Planting Instructions
Once received make sure roots are kept moist. Soak roses for at least 24
hours (can be as long as 3 or 4 days) before planting (roots totally
submerged in water). Plant in a well prepared soil. If the rose is
grafted, (knot at base of stems) make sure you bury the graft 10 cm (4
to 6 in) deep. Roses grow best in full sun and good air circulation.
Moisture is very important during the first year, generous waterings 2-3
times a week for first 6-8 weeks. Dig the hole big enough to
accommodate the roots and fill with water once before planting. Make
sure roots are not crammed into hole. Firm the soil around the roots and
water thoroughly. Fertilize
regularly for stronger growth and more bloom. Water generously before
freeze-up in fall. The best protection is extra soil or leaves raked
over roses to help catch the snow.

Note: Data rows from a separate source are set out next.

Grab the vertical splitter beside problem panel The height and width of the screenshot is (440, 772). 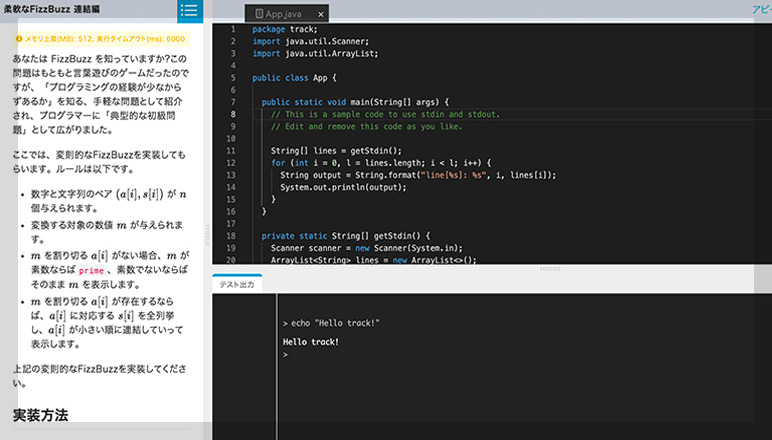coord(208,230)
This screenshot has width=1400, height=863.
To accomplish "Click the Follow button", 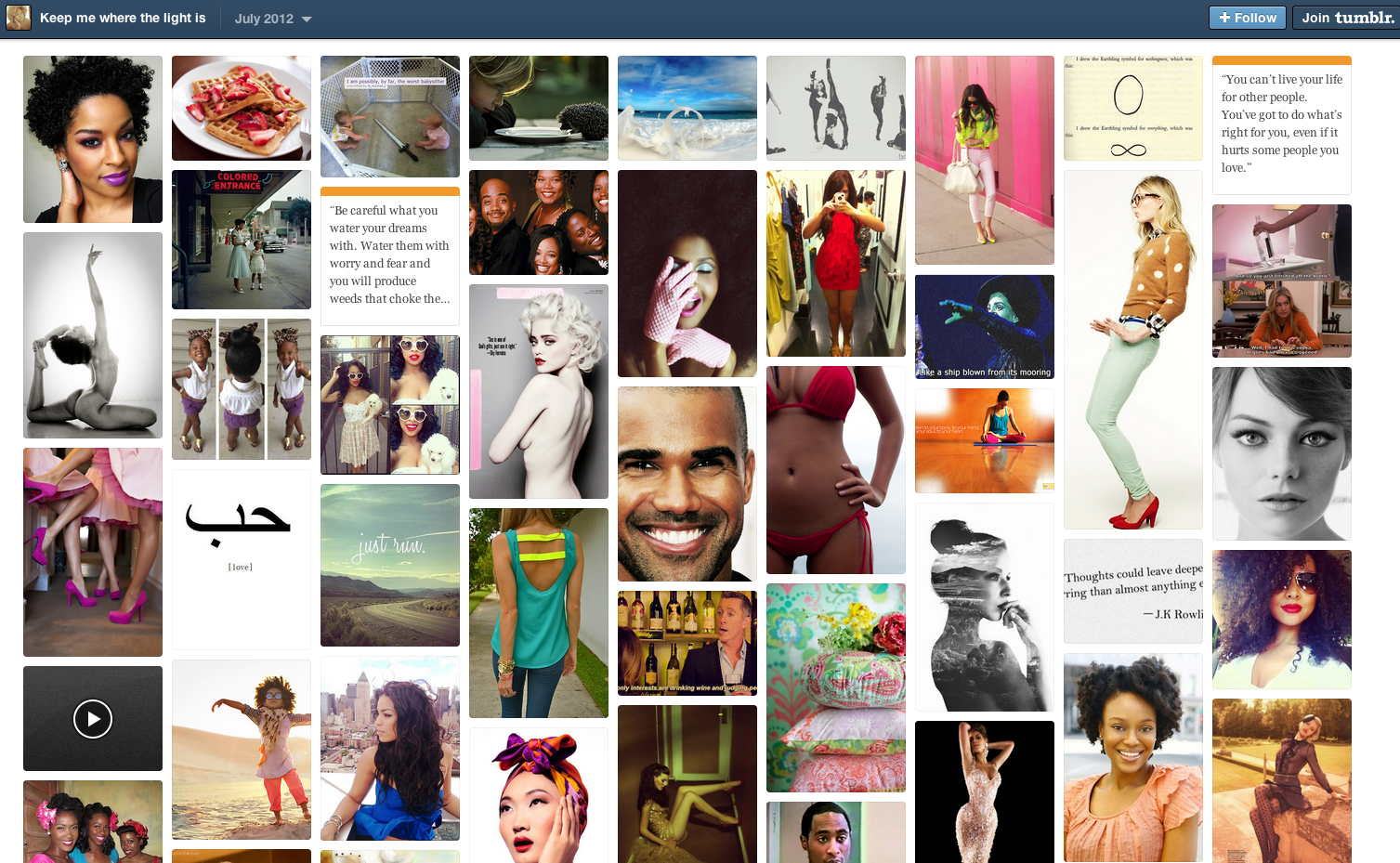I will (x=1247, y=17).
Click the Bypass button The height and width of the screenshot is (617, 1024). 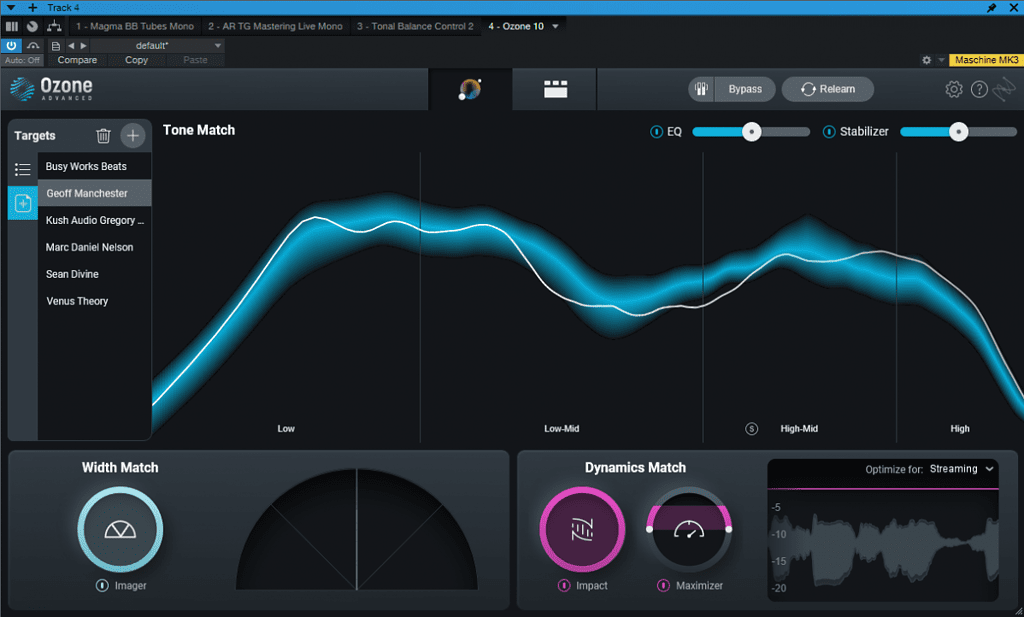tap(744, 89)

Remove covering as spring warms up.
Most shrub roses are grown on their own roots (see above), if so, there
is no need for pruning suckers. Prune out any deadwood and inward
growing branches. Prune to keep desired shape. DO NOT PRUNE BACK IN THE FALL. Each spring prune back excess deadwood to green portion of stems, generally 1/3 to 1/2 back. Climbers – Provide support for branches and train accordingly.